= Magnesium Elektron =

Magnesium Elektron Ltd (MEL or the Mag) is a British materials manufacturer which produces magnesium and zirconium metals and compounds. Since 2018 it has traded as Luxfer MEL Technologies, following a series of mergers and acquisitions. It is still based in Manchester.

==History==

The company was founded in 1934, as the British Magnesium (Elektronmetal) Ltd. In 1935 it became Magnesium Elektron Ltd, formed as a joint venture between ICI (48%), I.G. Farbenindustrie (30%) and F.A. Hughes & Co (22%). It started by producing Elektron (or Elektronmetall) under licence. Elektron was first developed in 1908 by Gustav Pistor and Wilhelm Moschel at the Bitterfeld works of Chemische Fabrik Griesheim-Elektron (CFGE or CFG), whose headquarters was in Griesheim am Main, Germany.

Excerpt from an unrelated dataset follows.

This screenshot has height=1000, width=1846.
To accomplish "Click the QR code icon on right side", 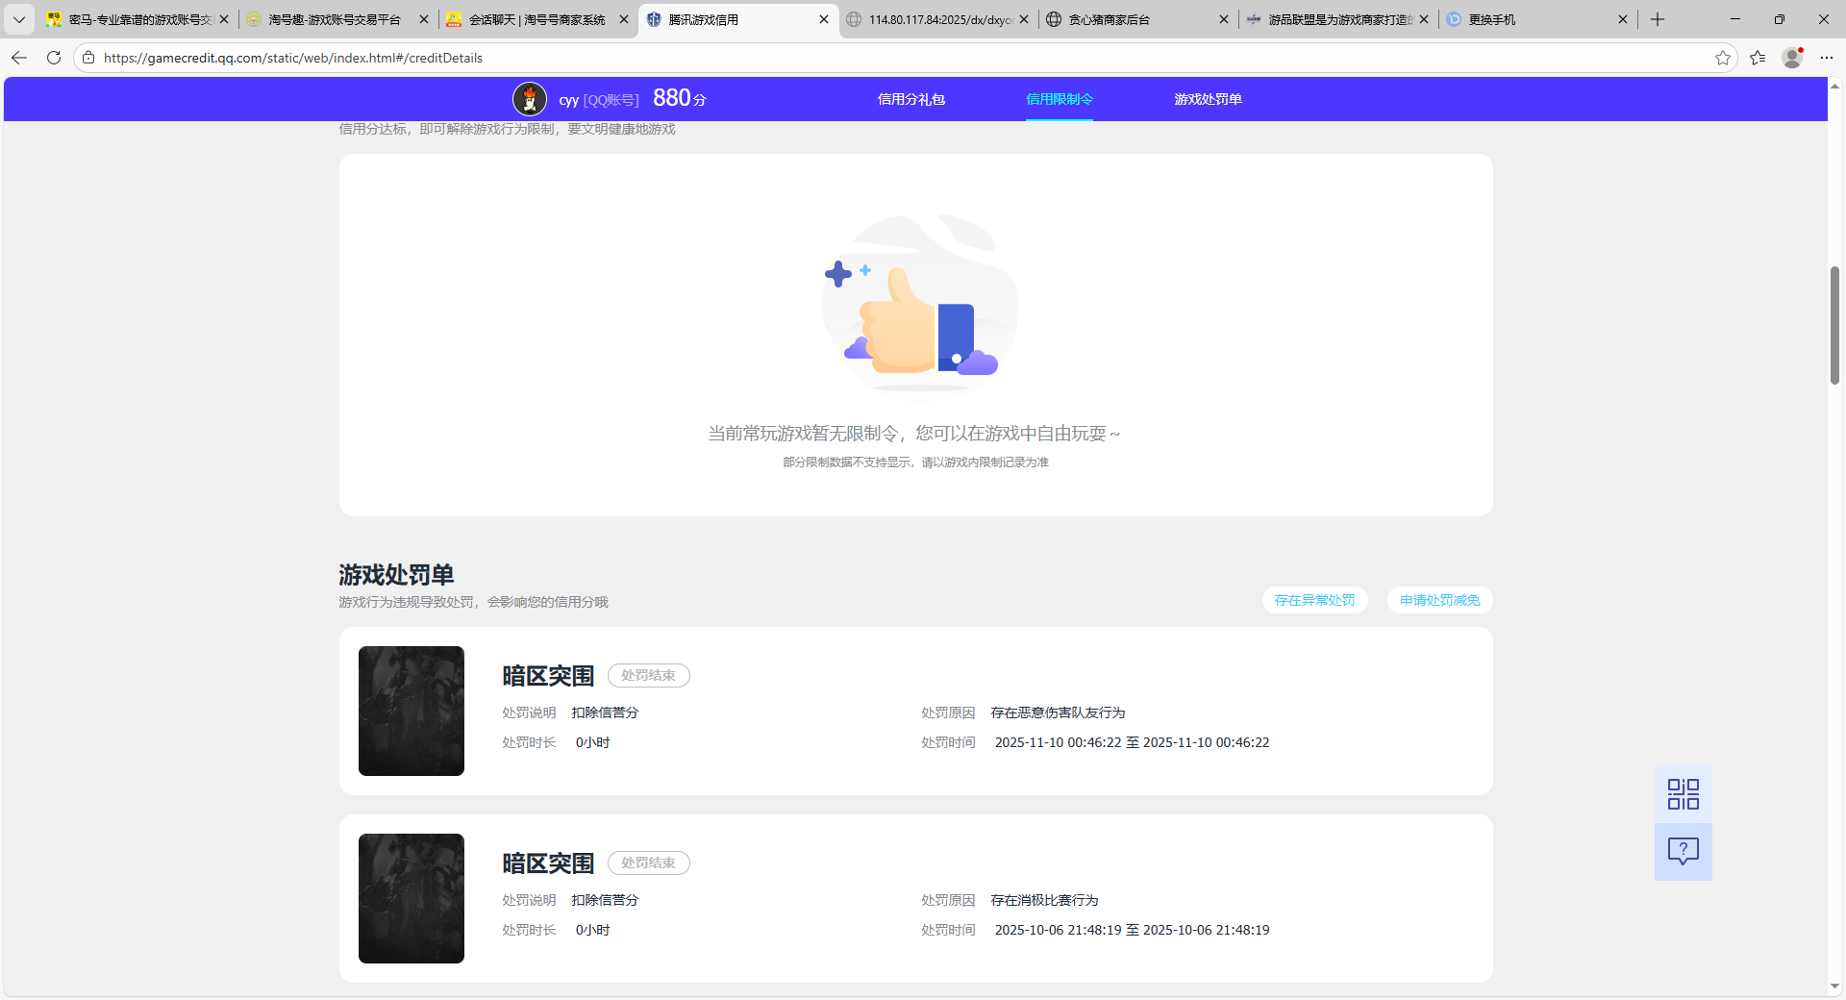I will tap(1683, 794).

In 1936, the company opened a factory on Lumns Lane at Clifton Junction, to the north west of Manchester, to produce magnesium metal. A second plant near Burnley began operation in 1943. During the Second World War, the company made an important contribution to the nation's war effort producing thousands of tons of magnesium metal alloys for the aircraft industry.

During the late 1940s, the company diversified into the production of zirconium and its compounds, and was acquired by the Distillers Company in 1951. Zirconium carbonate production commenced in 1956, to meet a growing demand from the paint, paper and textile industries.

In the 1950s MEL developed magnesium alloys (known collectively as magnox) with non-oxidising properties for use in the cladding of fuel rods for the UK's magnox nuclear power stations. The production of hafnium metal for use in Britain's nuclear submarines began in 1958.

In 1961, Magnesium Elektron became a wholly owned subsidiary of the British Aluminium Company. In 1996, the company was sold to the Luxfer Group. In 2018 it was recombined with MEL Chemicals to become Luxfer MEL Technologies.